Monday, January 22, 2018
Editorials

Editorial: Florida House should not shred open meetings law

For decades, Florida has been a national leader in requiring the public's business to be conducted in the sunshine. Today, the Florida House is poised to return the state to the dark ages with legislation that would allow two members of the same government board or commission to discuss government issues in secret. This is an egregious assault on one of the most precious protections Floridians have to ensure public officials are held accountable, and it cannot be tolerated.

Florida's "Government-in-the-Sunshine Law" requires all city councils, school boards, county commissions and other government boards to meet in public, provide advance public notice of those meetings and keep records of what happens. The Florida Supreme Court reasonably defined meetings as two or more members of the same panel, and that has been the standard for nearly 50 years. Voters even added protections for open meetings to the Florida Constitution in 1992.

Yet today, the House will consider legislation that would eviscerate those protections. The bill, HB 843, would allow two members of the same board to discuss public business in private. No public notice. No minutes of what was said. The public may never know what their public officials discussed, and the public meetings of city councils, county commissions and other boards would become charades.

In other eras, such a blatant attack on open government would not have seen the light of day even in the Florida Legislature. The bill's sponsor is a freshman lawmaker, Republican Rep. Byron Donalds of Naples. His wife, Erika, is a member of the Collier County School Board. Erika Donalds was recently appointed to the Constitution Revision Commission by House Speaker Richard Corcoran, R-Land O'Lakes. It's not hard to connect the dots and recognize why this horrible legislation is coming before the full House just a week before the end of the legislative session. Corcoran should be held just as accountable as the bill's sponsor for this attack on the public's right to watch what public officials are doing on their behalf.

This legislative session has been one of the worst for open government. A bill already has been sent to Gov.

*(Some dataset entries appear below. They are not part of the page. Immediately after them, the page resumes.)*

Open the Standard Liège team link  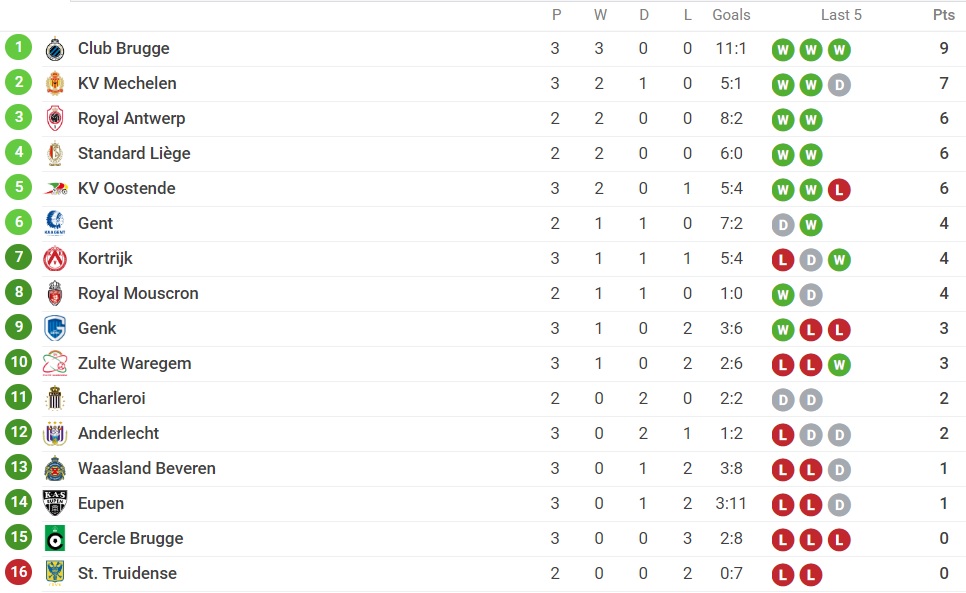[x=134, y=153]
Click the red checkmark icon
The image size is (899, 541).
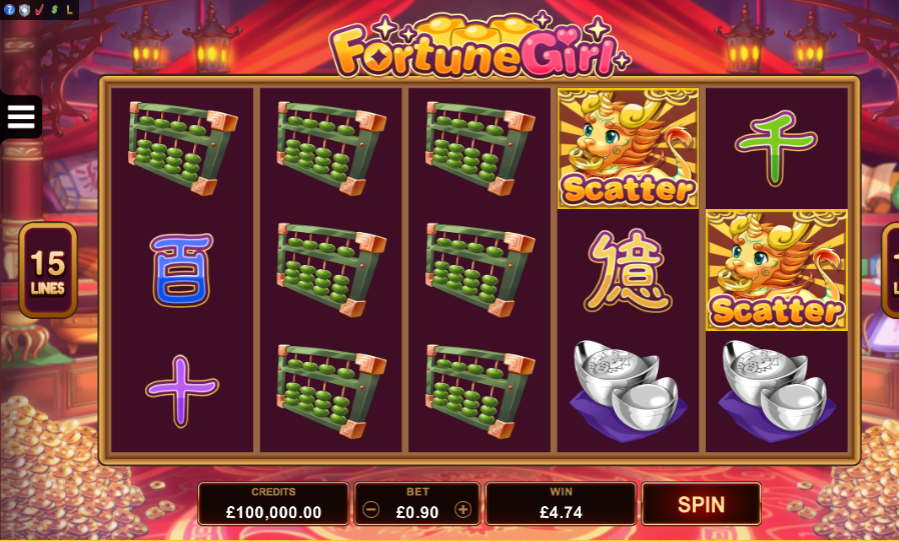click(x=40, y=10)
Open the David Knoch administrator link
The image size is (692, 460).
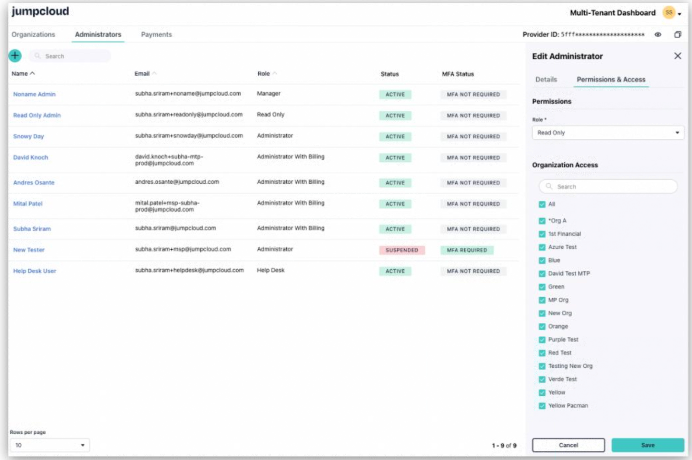31,158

Rick Scott that would require the identity of witnesses to murders to be kept secret for two years, which would make it harder for the public to hold police and prosecutors accountable. The House passed another bill this week to keep secret the names of applicants to become college and university presidents in a misguided notion that secrecy would produce better candidates. But this obliteration of the public meeting requirements tops them all.

The bill soft-pedals the damage by saying two board members meeting in secret could not take formal action or agree to do so at a future public meeting. Good luck enforcing that. The reality is two members privately could discuss an issue, then meet secretly with other members and predetermine the outcome of any public vote. The bill also says two members could not secretly discuss public money or a contract tied to a private business. Good luck enforcing that. The reality is secret meetings invite corruption and payoffs. And it is no comfort that two city council members could not privately discuss a contract with a construction company but could discuss in secret whether to rezone a neighborhood or award pay raises or hire more police officers.

Every legislator who supports this bill will be casting a vote against government-in-the-sunshine. They will be eroding the rights of Floridians to watch their elected officials conduct the public's business and to hold them accountable for their actions. Those who care about open government and democracy should not let them get way with it.